** RECORD EXCERPTS follows **

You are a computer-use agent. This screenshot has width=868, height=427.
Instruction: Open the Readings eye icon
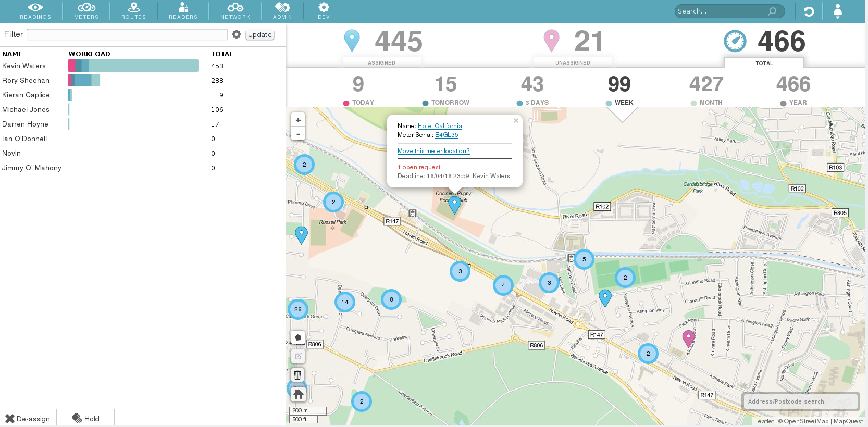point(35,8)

** End of RECORD EXCERPTS **
** RECORD EXCERPTS follows **

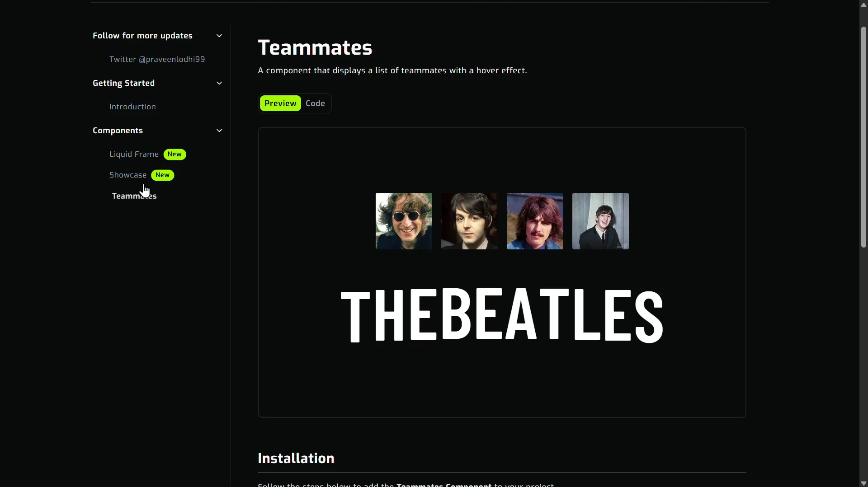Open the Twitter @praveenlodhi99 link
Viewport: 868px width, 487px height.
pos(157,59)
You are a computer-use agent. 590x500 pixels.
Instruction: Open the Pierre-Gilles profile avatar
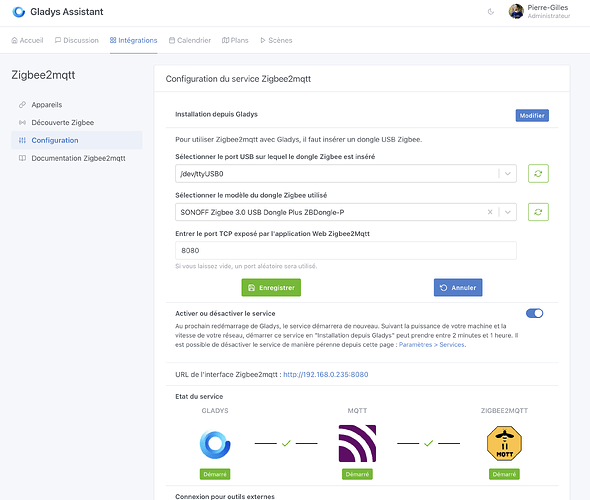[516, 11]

** End of RECORD EXCERPTS **
** RECORD EXCERPTS follows **

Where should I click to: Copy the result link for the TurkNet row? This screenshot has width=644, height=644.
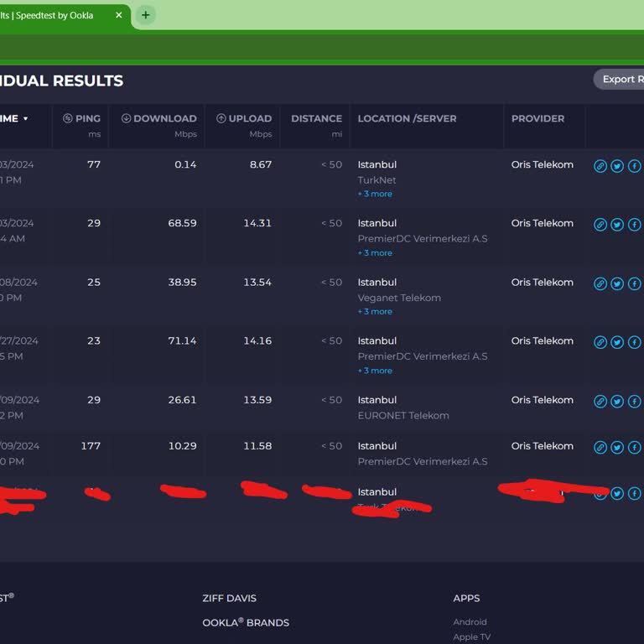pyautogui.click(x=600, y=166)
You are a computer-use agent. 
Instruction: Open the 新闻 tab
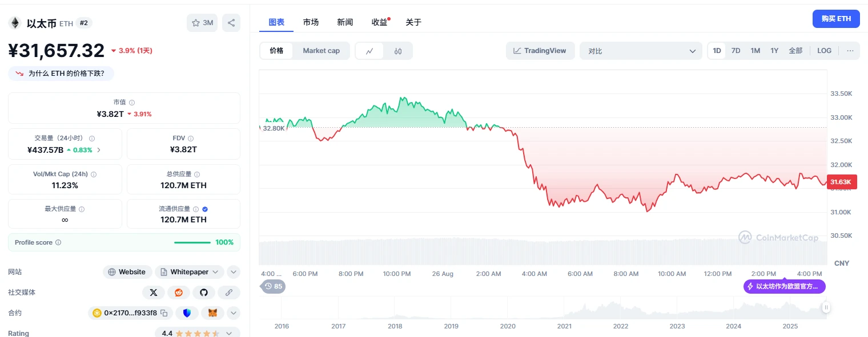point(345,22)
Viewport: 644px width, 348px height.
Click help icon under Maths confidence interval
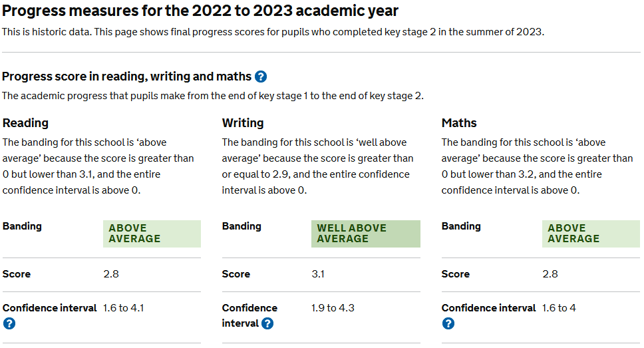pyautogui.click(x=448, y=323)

** End of RECORD EXCERPTS **

TASK BRIEF -
Go through the material above and count the lines that contain "agent"; answer with the number alone.

SOLUTION -
3